Dataset entries:
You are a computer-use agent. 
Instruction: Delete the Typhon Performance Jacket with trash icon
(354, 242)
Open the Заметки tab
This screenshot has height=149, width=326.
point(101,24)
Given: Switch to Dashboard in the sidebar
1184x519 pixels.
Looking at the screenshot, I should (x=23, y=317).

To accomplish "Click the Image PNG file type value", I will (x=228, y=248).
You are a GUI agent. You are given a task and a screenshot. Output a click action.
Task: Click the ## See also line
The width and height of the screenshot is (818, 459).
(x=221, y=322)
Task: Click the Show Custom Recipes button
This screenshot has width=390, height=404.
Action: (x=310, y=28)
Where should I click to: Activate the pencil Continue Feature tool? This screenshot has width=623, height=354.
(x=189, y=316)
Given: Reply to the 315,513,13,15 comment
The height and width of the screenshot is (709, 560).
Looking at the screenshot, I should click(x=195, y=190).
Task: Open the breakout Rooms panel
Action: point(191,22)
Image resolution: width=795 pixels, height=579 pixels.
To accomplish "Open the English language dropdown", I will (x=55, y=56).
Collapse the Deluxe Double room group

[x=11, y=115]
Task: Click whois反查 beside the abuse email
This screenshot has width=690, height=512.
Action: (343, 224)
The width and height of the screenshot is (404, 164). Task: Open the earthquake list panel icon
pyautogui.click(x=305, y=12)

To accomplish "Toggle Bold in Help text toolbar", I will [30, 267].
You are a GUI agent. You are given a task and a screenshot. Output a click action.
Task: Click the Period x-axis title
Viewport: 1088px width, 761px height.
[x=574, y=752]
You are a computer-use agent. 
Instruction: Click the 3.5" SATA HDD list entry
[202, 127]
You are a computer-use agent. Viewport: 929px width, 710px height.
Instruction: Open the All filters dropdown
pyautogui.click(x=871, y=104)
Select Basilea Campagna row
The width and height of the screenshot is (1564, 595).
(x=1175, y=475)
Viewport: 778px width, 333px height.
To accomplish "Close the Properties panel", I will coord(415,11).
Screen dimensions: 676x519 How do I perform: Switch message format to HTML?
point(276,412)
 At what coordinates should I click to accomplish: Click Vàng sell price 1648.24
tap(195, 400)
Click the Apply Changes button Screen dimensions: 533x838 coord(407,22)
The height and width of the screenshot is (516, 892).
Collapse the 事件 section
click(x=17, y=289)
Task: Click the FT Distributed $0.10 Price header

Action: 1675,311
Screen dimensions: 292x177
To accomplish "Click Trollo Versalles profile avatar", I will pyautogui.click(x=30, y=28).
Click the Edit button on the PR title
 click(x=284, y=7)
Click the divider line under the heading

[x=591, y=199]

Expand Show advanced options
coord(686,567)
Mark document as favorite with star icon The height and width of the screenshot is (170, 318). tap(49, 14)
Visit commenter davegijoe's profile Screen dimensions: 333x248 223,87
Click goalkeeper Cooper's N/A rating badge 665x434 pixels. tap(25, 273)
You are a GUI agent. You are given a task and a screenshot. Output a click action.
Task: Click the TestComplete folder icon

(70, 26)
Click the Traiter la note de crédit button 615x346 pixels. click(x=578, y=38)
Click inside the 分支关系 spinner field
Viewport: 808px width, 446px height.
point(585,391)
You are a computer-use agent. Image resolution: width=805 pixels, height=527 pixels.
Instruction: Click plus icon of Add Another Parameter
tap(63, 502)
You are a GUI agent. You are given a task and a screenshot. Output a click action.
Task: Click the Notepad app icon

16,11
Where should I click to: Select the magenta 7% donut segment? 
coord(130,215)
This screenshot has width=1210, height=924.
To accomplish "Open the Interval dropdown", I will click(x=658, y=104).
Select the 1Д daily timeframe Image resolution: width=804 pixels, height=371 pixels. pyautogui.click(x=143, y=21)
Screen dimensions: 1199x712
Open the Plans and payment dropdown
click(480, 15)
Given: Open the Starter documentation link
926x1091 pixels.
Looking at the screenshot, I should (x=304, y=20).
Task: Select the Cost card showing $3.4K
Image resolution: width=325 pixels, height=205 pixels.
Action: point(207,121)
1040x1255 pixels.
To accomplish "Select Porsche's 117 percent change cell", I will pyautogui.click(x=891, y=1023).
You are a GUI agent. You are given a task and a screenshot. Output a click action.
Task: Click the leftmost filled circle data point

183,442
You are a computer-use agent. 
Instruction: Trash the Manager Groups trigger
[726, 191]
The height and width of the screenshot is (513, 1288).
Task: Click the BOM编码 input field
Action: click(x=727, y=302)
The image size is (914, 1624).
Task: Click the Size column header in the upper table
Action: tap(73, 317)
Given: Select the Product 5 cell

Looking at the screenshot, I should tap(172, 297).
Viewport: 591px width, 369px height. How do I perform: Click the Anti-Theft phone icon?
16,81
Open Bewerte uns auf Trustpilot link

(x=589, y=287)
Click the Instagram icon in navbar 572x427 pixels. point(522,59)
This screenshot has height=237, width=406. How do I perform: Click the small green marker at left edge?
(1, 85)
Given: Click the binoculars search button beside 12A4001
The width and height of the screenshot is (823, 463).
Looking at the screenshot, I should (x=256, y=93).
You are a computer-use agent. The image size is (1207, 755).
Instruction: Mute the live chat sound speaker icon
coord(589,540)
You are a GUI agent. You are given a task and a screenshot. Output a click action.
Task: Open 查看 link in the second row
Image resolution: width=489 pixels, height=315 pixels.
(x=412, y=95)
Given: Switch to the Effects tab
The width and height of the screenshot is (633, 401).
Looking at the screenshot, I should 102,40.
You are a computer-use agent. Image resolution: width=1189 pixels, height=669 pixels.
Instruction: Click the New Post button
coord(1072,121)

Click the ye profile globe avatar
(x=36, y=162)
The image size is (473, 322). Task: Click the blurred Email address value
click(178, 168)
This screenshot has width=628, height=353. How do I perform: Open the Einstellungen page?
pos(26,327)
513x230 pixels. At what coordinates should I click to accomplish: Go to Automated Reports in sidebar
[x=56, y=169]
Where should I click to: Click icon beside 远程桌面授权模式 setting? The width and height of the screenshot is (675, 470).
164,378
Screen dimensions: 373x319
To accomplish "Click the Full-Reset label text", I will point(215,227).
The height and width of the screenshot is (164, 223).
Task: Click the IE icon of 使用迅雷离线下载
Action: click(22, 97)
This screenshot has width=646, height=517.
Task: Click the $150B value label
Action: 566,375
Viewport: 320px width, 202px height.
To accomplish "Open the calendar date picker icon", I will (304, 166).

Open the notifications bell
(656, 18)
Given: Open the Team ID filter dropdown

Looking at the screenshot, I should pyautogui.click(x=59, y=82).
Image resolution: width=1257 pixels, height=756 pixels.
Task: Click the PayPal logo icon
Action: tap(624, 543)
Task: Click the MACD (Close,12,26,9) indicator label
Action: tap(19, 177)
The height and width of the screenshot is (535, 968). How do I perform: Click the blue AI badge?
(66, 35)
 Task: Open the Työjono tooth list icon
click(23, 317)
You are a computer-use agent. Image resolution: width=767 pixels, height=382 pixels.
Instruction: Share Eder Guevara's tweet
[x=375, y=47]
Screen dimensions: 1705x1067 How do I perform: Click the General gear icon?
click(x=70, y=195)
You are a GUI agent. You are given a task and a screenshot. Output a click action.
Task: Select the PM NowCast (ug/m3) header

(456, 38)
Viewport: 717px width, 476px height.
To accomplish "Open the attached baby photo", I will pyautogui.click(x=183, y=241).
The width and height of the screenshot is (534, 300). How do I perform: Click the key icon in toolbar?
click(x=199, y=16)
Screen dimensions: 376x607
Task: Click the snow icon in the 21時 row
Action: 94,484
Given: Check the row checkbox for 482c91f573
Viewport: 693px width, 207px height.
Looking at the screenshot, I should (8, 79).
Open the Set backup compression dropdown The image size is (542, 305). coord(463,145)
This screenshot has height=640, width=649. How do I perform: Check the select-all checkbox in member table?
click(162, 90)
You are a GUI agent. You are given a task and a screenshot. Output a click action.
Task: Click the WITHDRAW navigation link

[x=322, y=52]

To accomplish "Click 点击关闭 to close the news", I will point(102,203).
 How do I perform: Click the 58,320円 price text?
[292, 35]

Try it:
Produce a verbatim copy of the lines from the one holding "Viewport: 693px width, 207px height." to the final line of the data, and nothing more.

Solution below:
Viewport: 693px width, 207px height.
Looking at the screenshot, I should (8, 79).
Open the Set backup compression dropdown The image size is (542, 305). coord(463,145)
This screenshot has height=640, width=649. How do I perform: Check the select-all checkbox in member table?
click(162, 90)
You are a GUI agent. You are given a task and a screenshot. Output a click action.
Task: Click the WITHDRAW navigation link

[x=322, y=52]

To accomplish "Click 点击关闭 to close the news", I will point(102,203).
 How do I perform: Click the 58,320円 price text?
[292, 35]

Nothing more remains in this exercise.